10:38 am on Jun 29, 2003 (gmt 0)

WebmasterWorld Senior Member 10+ Year Member



Check your logs. I believe the first google deepcrawl in 2 months has started. I'm seeing pages indexed that have never been indexed before. I'm not 100% sure, but 80%. Please confirm

Brett_Tabke

10:49 am on Jun 29, 2003 (gmt 0)

WebmasterWorld Administrator 10+ Year Member Top Contributors Of The Month



Lets just put it this way: 3k views from 64.68.82.XXX.

We don't know what it is really...

MyWifeSays

11:22 am on Jun 29, 2003 (gmt 0)

10+ Year Member



I've been seeing this bot too and it's been coming back to try again for requests that return an error. I don't think the freshbot does this (could be wrong on that though).

It's also been requesting some pages that don't and have never existed which is a bit strange. Any thoughts on this anyone?

I use subdomains for one of my domains and the bot has been asking for index.dom and www.sd.dom which don't exist, it has also got the pages sd.dom that do exist (sd is a range of sub-domain names, dom is my domain).

I've just noticed that this bot is responsible for a cached page which has the fresh date tag from 27th so make of it what you will.

takagi

11:31 am on Jun 29, 2003 (gmt 0)

WebmasterWorld Senior Member 10+ Year Member



If you're asking whether you'll see crawls from the IP range formerly known as deepbot, I would say "probably not." If you're asking whether we'll continue to deeply crawl and index the web, then the answer is "definitely yes."

Hopefully that makes sense.
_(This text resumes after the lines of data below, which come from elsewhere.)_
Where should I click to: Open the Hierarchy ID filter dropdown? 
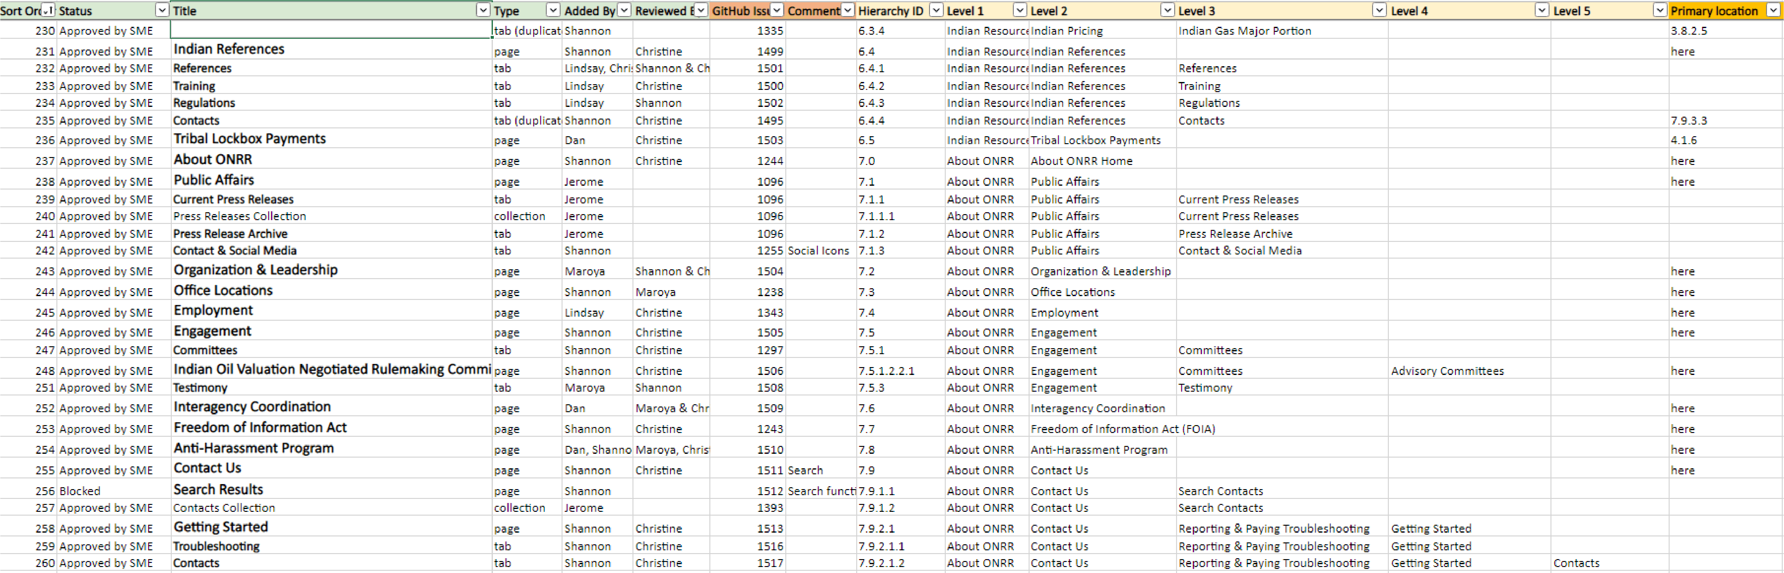coord(936,10)
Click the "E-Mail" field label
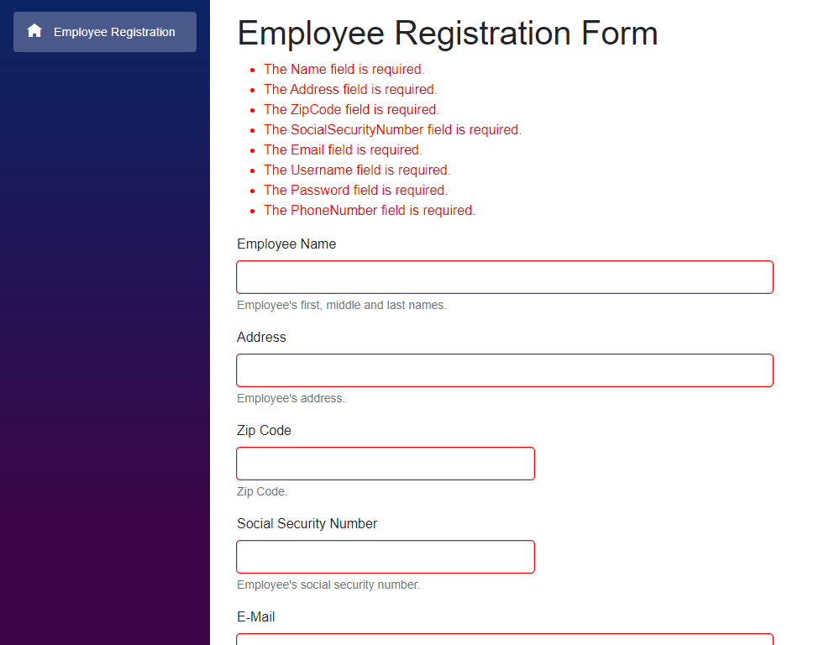 point(255,617)
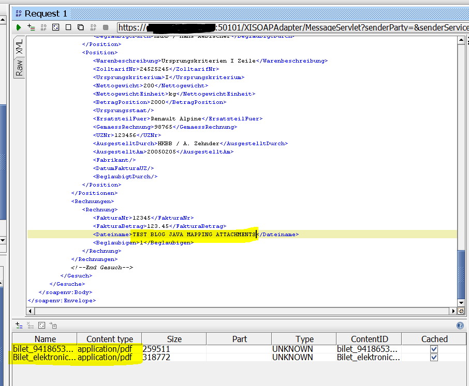
Task: Click the Recreate default request icon
Action: point(56,27)
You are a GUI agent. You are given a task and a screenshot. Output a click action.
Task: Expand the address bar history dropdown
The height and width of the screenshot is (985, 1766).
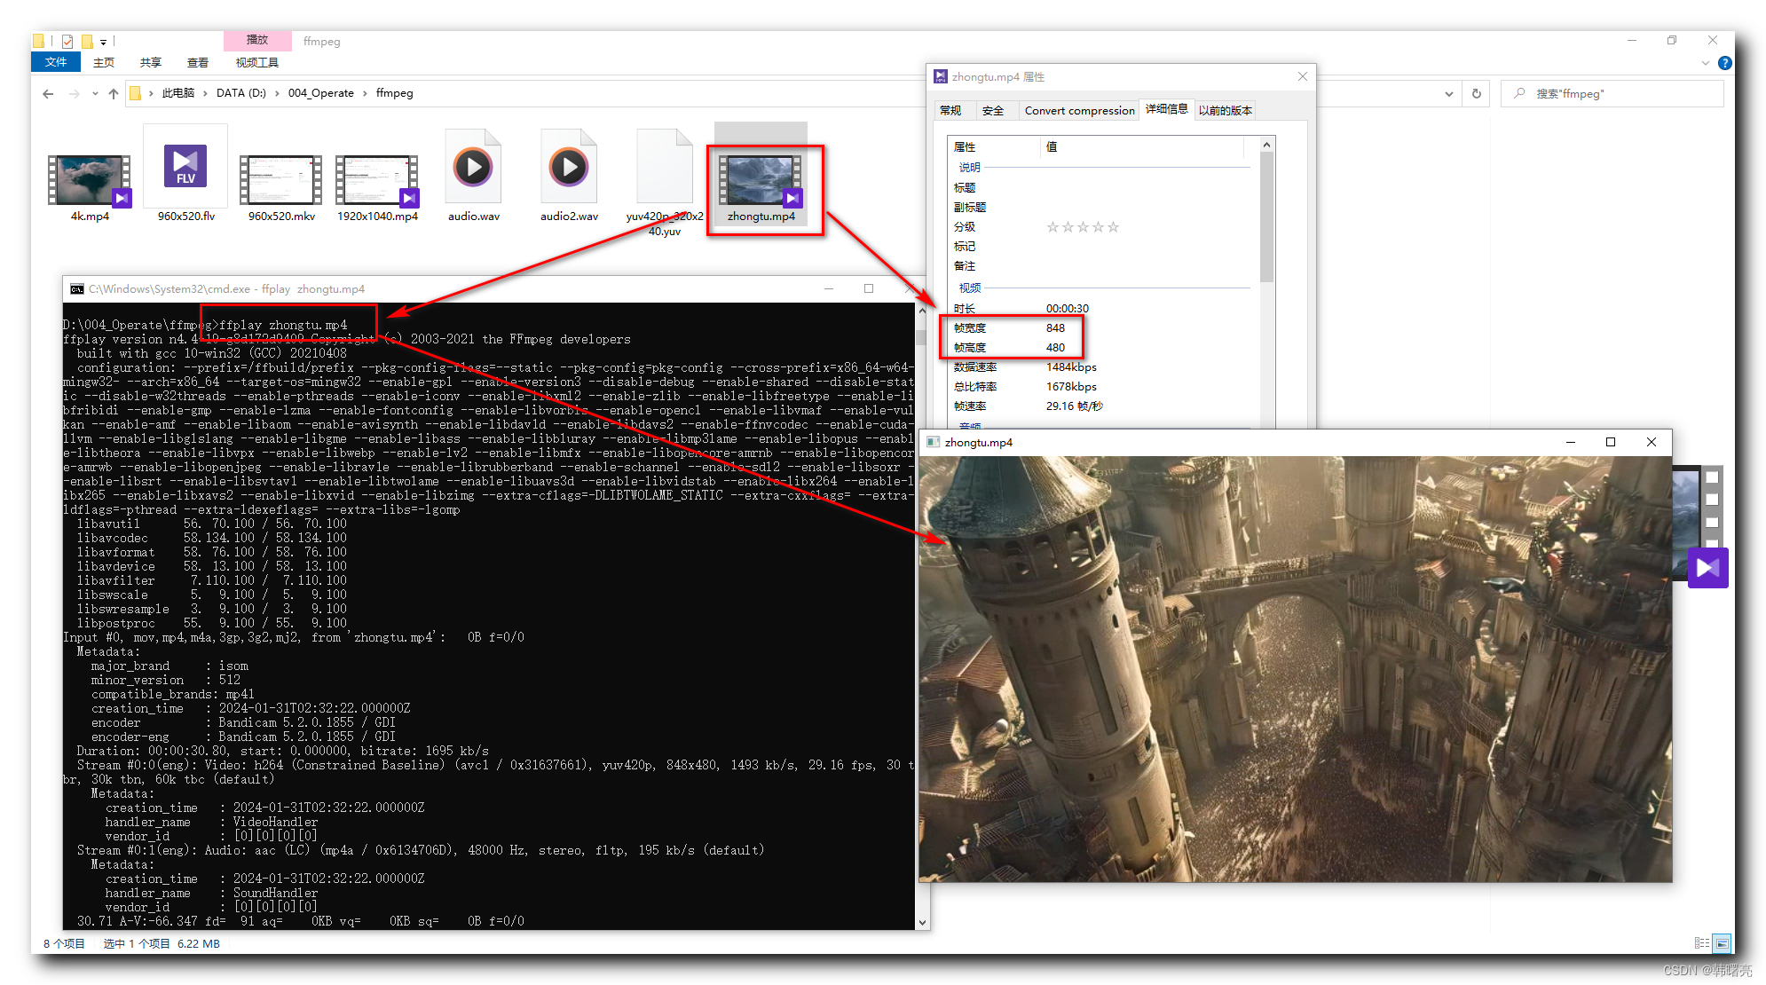1449,93
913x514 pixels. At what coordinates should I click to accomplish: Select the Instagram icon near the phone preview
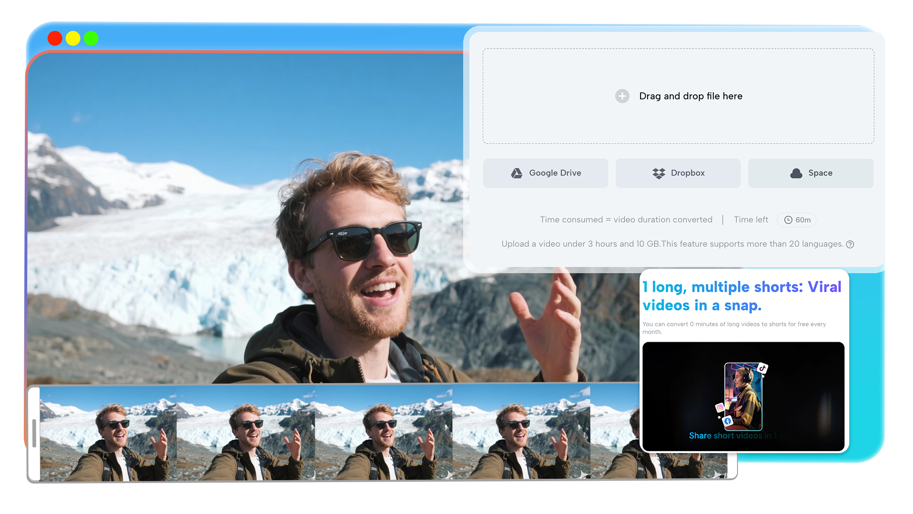point(719,407)
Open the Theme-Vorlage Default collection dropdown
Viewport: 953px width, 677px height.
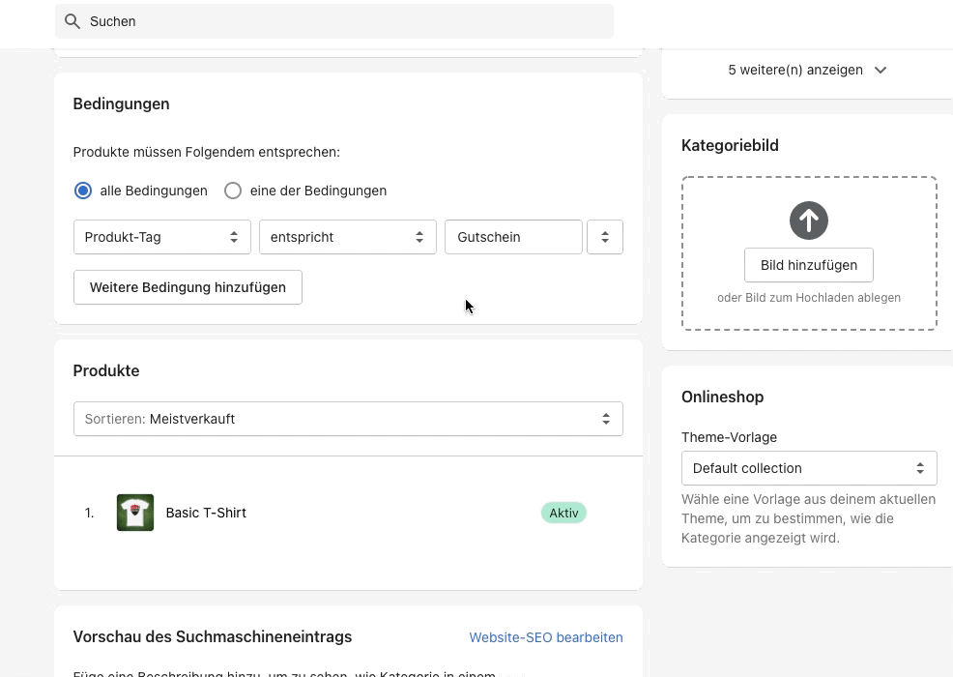click(808, 468)
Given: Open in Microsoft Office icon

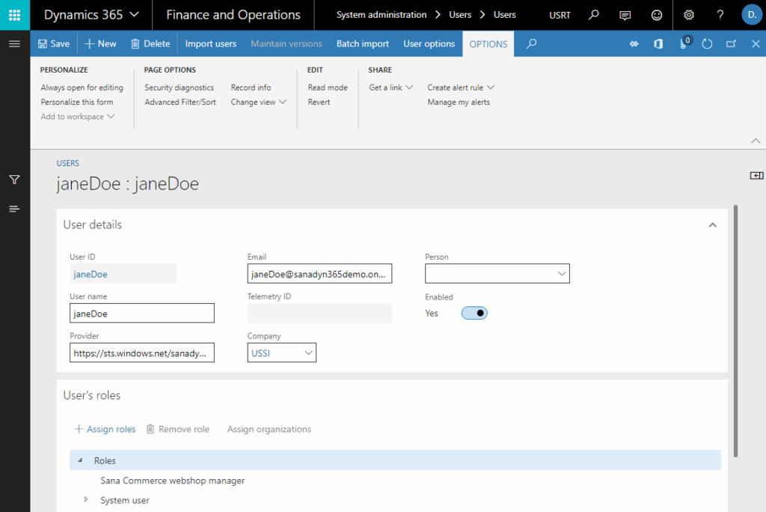Looking at the screenshot, I should point(658,44).
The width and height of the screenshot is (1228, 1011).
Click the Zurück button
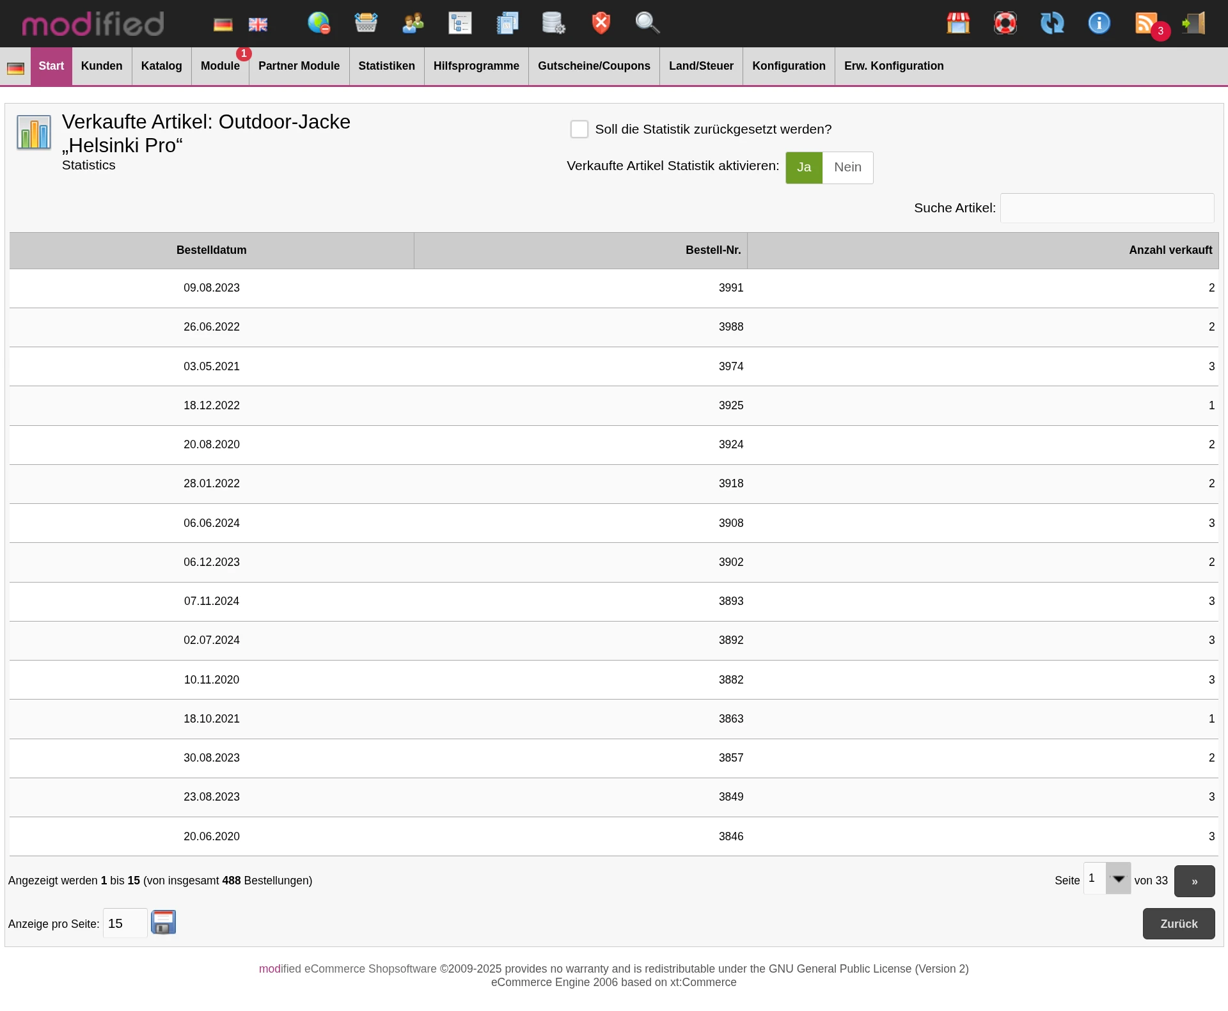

The index that's coming out now was crawled by what people call freshbot. But freshbot can crawl deeply too. It would make more sense for people to rename it deepfreshbot.

(GoogleGuy at msg 20 of Google June 2003 : Update Esmeralda [webmasterworld.com] thread])

So starting from some 2 weeks ago, the behavior of the bots is different and there is no fresh and deep bot anymore.

Michaeldd

11:52 am on Jun 29, 2003 (gmt 0)

10+ Year Member



I've just noticed that this freshbot has crawled new pages never seen before. Looking good so far, it picked up about 60 extra pages. Keep Going!

Splosh

11:59 am on Jun 29, 2003 (gmt 0)

10+ Year Member



64.68.82.xxx has been to my new site 5 times since the 19th June. It tries to take the robots.txt file, which doesnt exist, and the index page, but nothing else. As yet there is no sign of my new site in G's index, with or without a fresh tag.

pontifex

1:17 pm on Jun 29, 2003 (gmt 0)

WebmasterWorld Senior Member 10+ Year Member



from my point of view:

yes this is kind of a deep crawl, but it is slower than before. this could mean that net is growing faster than the infrastructure of google.
we saw 5-7 pages a second in the earlier deep crawls, today I see a 1 page per minute rate...

regards,
P!

swampy webber

1:26 pm on Jun 29, 2003 (gmt 0)

10+ Year Member



Splosh,

Patience is a virtue. That's the exact same thing I was seeing but now I am seeing what everyone else here is reporting (or at least I was yesterday)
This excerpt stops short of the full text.